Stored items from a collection

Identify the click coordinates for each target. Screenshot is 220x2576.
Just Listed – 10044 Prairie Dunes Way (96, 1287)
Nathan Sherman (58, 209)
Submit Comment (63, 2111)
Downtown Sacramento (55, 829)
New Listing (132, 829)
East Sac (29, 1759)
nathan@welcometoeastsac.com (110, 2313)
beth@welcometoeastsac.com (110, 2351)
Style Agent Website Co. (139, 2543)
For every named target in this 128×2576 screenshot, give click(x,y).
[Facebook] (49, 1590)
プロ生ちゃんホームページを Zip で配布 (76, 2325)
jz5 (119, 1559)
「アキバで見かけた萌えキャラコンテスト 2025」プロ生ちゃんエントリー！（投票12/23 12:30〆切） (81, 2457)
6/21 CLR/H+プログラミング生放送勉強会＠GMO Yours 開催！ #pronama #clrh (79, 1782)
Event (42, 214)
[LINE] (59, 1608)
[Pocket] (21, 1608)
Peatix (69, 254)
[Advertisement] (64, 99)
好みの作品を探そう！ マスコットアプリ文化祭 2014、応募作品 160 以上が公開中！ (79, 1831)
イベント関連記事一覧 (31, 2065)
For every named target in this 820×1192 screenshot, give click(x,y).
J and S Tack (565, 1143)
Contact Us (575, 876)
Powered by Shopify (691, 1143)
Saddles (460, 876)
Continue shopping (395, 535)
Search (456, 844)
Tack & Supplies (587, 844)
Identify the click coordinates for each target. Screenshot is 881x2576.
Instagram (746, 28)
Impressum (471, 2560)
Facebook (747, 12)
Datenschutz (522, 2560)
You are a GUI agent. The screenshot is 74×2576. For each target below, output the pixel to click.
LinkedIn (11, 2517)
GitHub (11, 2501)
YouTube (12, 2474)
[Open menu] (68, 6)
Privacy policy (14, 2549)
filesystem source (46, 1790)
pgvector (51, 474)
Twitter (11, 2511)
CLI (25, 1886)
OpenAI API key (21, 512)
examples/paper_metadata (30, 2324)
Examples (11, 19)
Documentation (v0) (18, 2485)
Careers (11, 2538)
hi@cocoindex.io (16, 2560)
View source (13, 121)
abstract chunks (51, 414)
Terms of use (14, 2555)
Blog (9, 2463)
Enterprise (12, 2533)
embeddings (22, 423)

[Work task]: Would you please give all of the records again exactly as they stand?

[Your solution]:
Identify the click coordinates for each target. Screenshot is 220x2576.
Just Listed – 10044 Prairie Dunes Way (96, 1287)
Nathan Sherman (58, 209)
Submit Comment (63, 2111)
Downtown Sacramento (55, 829)
New Listing (132, 829)
East Sac (29, 1759)
nathan@welcometoeastsac.com (110, 2313)
beth@welcometoeastsac.com (110, 2351)
Style Agent Website Co. (139, 2543)
For every named target in this 128×2576 screenshot, give click(x,y).
[Facebook] (49, 1590)
プロ生ちゃんホームページを Zip で配布 (76, 2325)
jz5 (119, 1559)
「アキバで見かけた萌えキャラコンテスト 2025」プロ生ちゃんエントリー！（投票12/23 12:30〆切） (81, 2457)
6/21 CLR/H+プログラミング生放送勉強会＠GMO Yours 開催！ #pronama #clrh (79, 1782)
Event (42, 214)
[LINE] (59, 1608)
[Pocket] (21, 1608)
Peatix (69, 254)
[Advertisement] (64, 99)
好みの作品を探そう！ マスコットアプリ文化祭 2014、応募作品 160 以上が公開中！ (79, 1831)
イベント関連記事一覧 (31, 2065)
For every named target in this 820×1192 screenshot, give click(x,y).
J and S Tack (565, 1143)
Contact Us (575, 876)
Powered by Shopify (691, 1143)
Saddles (460, 876)
Continue shopping (395, 535)
Search (456, 844)
Tack & Supplies (587, 844)
Identify the click coordinates for each target. Screenshot is 881x2576.
Instagram (746, 28)
Impressum (471, 2560)
Facebook (747, 12)
Datenschutz (522, 2560)
You are a GUI agent. The screenshot is 74×2576. For each target below, output the pixel to click.
LinkedIn (11, 2517)
GitHub (11, 2501)
YouTube (12, 2474)
[Open menu] (68, 6)
Privacy policy (14, 2549)
filesystem source (46, 1790)
pgvector (51, 474)
Twitter (11, 2511)
CLI (25, 1886)
OpenAI API key (21, 512)
examples/paper_metadata (30, 2324)
Examples (11, 19)
Documentation (v0) (18, 2485)
Careers (11, 2538)
hi@cocoindex.io (16, 2560)
View source (13, 121)
abstract chunks (51, 414)
Terms of use (14, 2555)
Blog (9, 2463)
Enterprise (12, 2533)
embeddings (22, 423)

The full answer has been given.